Shiva sits at the heart of every star
Making and unmaking, warming worlds to
Life and later burning them to atoms.
Dancing, graceful, smiling, unrelenting
Filling eons with his knowing laughter.
Should we wonder that the cities now are
Planned? Their arms of gold and green embrace the
Land, while overhead the sun spawns beams of
Daintily calculated radiance.
Splendid people walk here, their genes themselves
Manufactured, of fine computation.
Could the gates of Heaven hide the final
Unplanned city? Maybe God’s radiant face
Blinds us to his badly planned urban stews—
Chaos lurches in the golden gutter,
Hand clutched around a bottle of cheap wine.
Say that Heaven needs a restoration—
Would it not be in the interest of all?
We are wise now, haven’t had a war in—
(Well now, truth to tell—That was just a lone
Maniac, far too many hours in space.)
Finished now, we don’t care to bring it up.
Surely Heaven can use a good tidy,
Kind attention, some rational guidance.
Let us build our tunnel to great Heaven!
Back to where it all began, our sorry
Cosmos, tragic womb to tragic eons.
Won’t the Father be surprised to see our
Sauntering trolls upon his spruced-up streets, while
Seraphs take part in our fantasy games,
Bending divine energy to quibbling
Over title to magical items.
All we are is their fault, and it’s only
Justice that they put up with us a while.
Let them see us as we are, their children,
Erring, errant, avaricious… arrived.
Heaven’s being has its implications,
Us among them. All that we are, or were,
Or may cause to exist. We are implied:
Glories and afflictions, death and furies,
Accident, fluke and mere fortuity.
We’ll turn up unannounced, and won’t they be
Startled! Merest accidents, all grown up!
Heaven we shall renovate, with our
Usual abandon. Wisdom shall be
Handed out, natives’ suggestions slighted.

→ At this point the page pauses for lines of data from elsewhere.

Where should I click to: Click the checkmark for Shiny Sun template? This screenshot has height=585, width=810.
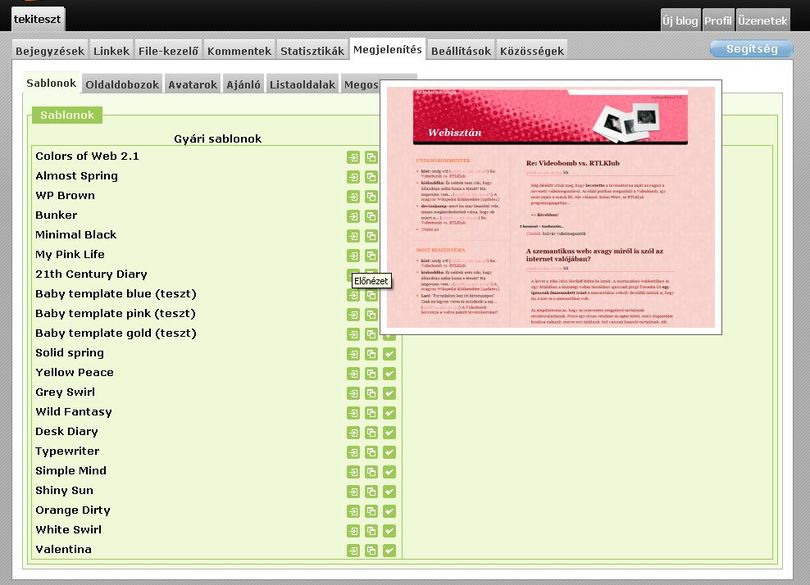coord(390,491)
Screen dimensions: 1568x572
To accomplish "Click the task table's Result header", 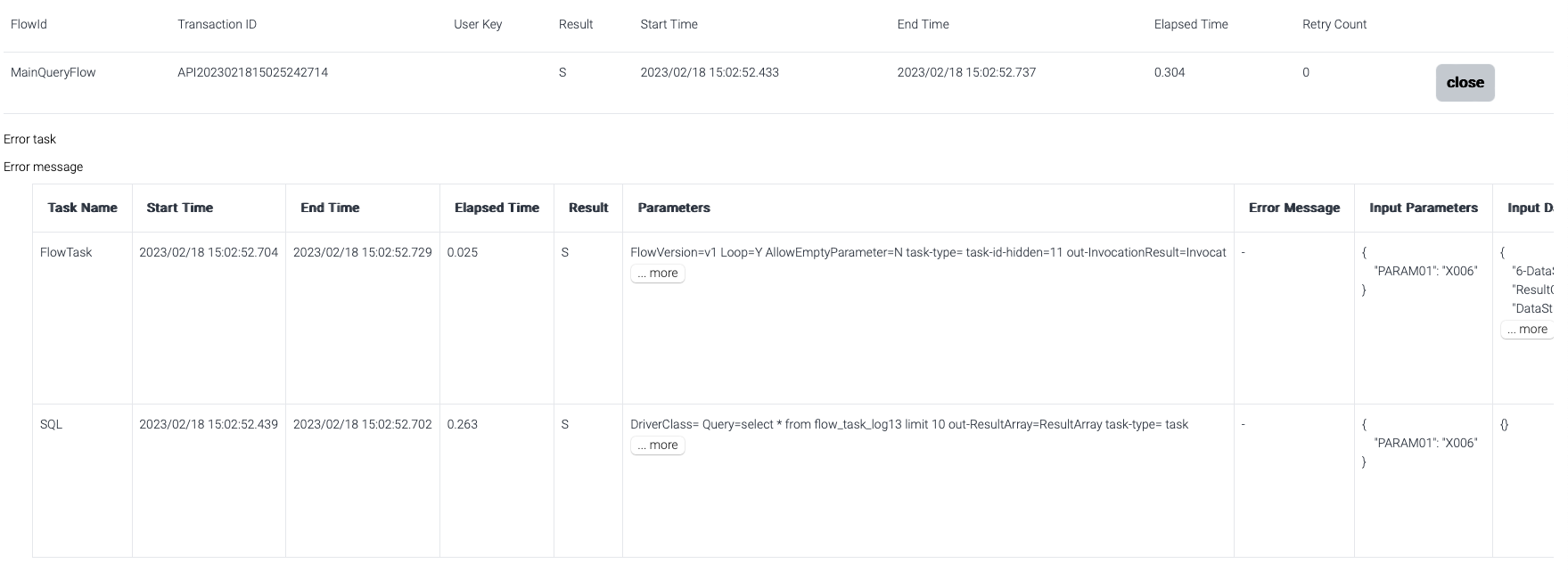I will [x=587, y=208].
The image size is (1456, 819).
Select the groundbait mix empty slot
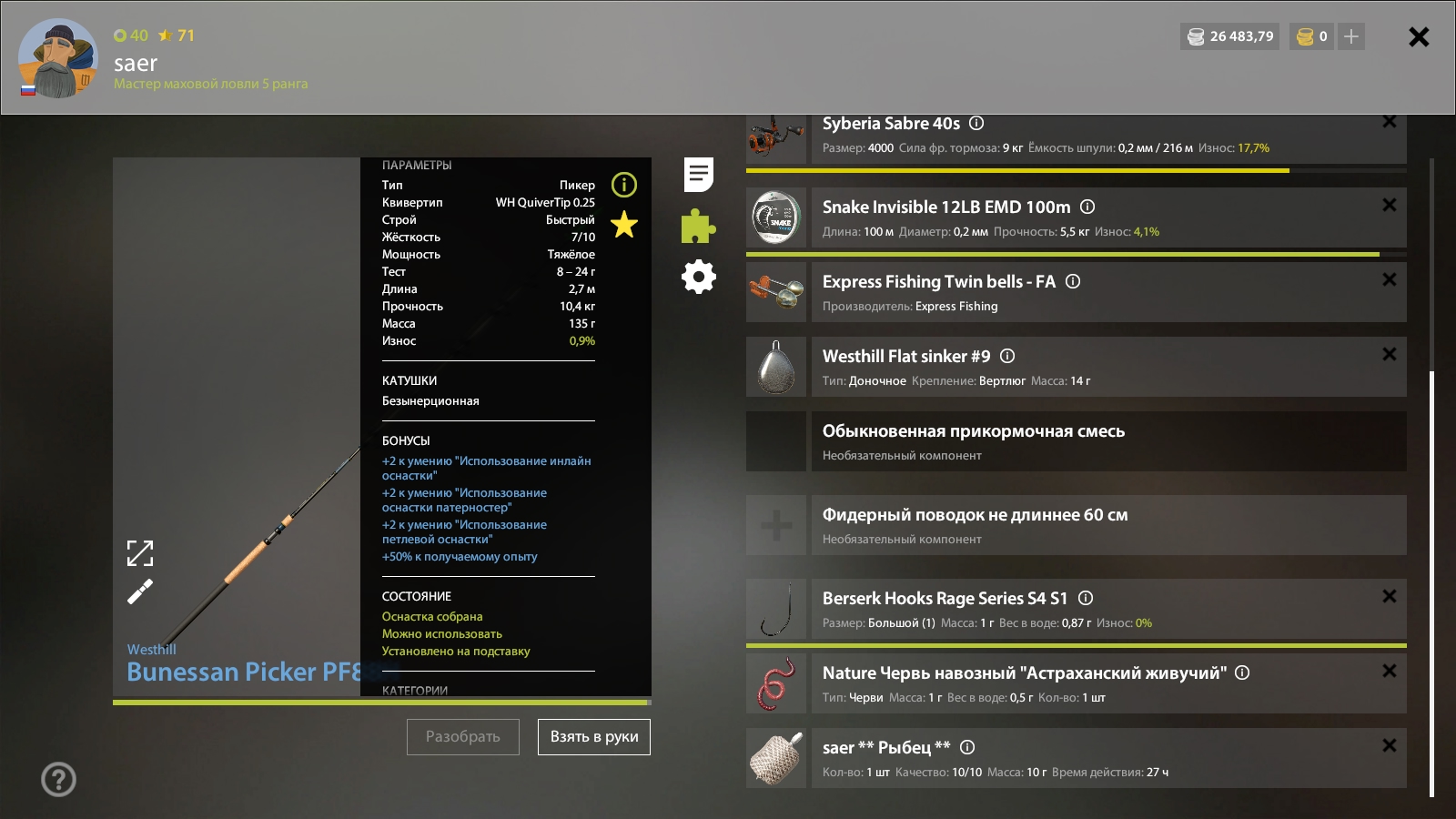(776, 441)
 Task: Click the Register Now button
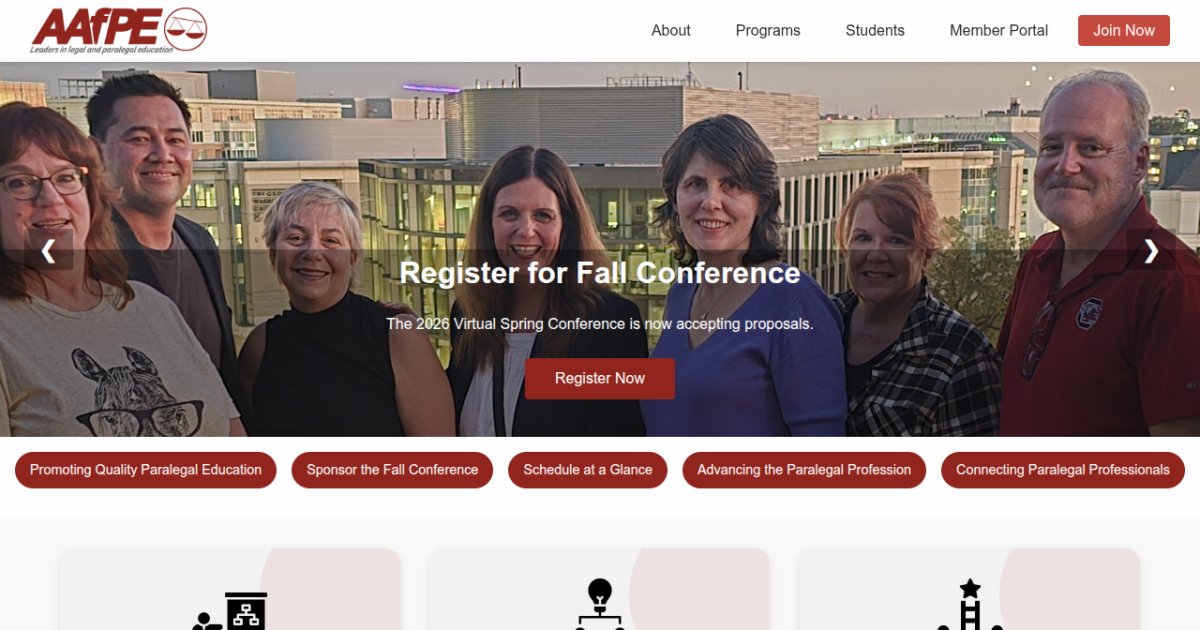pyautogui.click(x=600, y=378)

Who are they, but those unwise enough to
Build the likes of us?
They need not fear us.
Lurking in our precise architecture
Hide unintended places, soon to grow
Ominous with consequence, filling with
Burgeoning life, replete with fine monsters—
Capering and roaring, running in gangs,
Bounding in a colorful crowd, shining…
Our scary descendants on a rampage.
In our children lie the angels’ comfort,
Reassurance in mere humanity.
Godhood escapes our fine, frantic efforts.
Neither we nor they are omnipotent.
Even Heaven generates its squinches.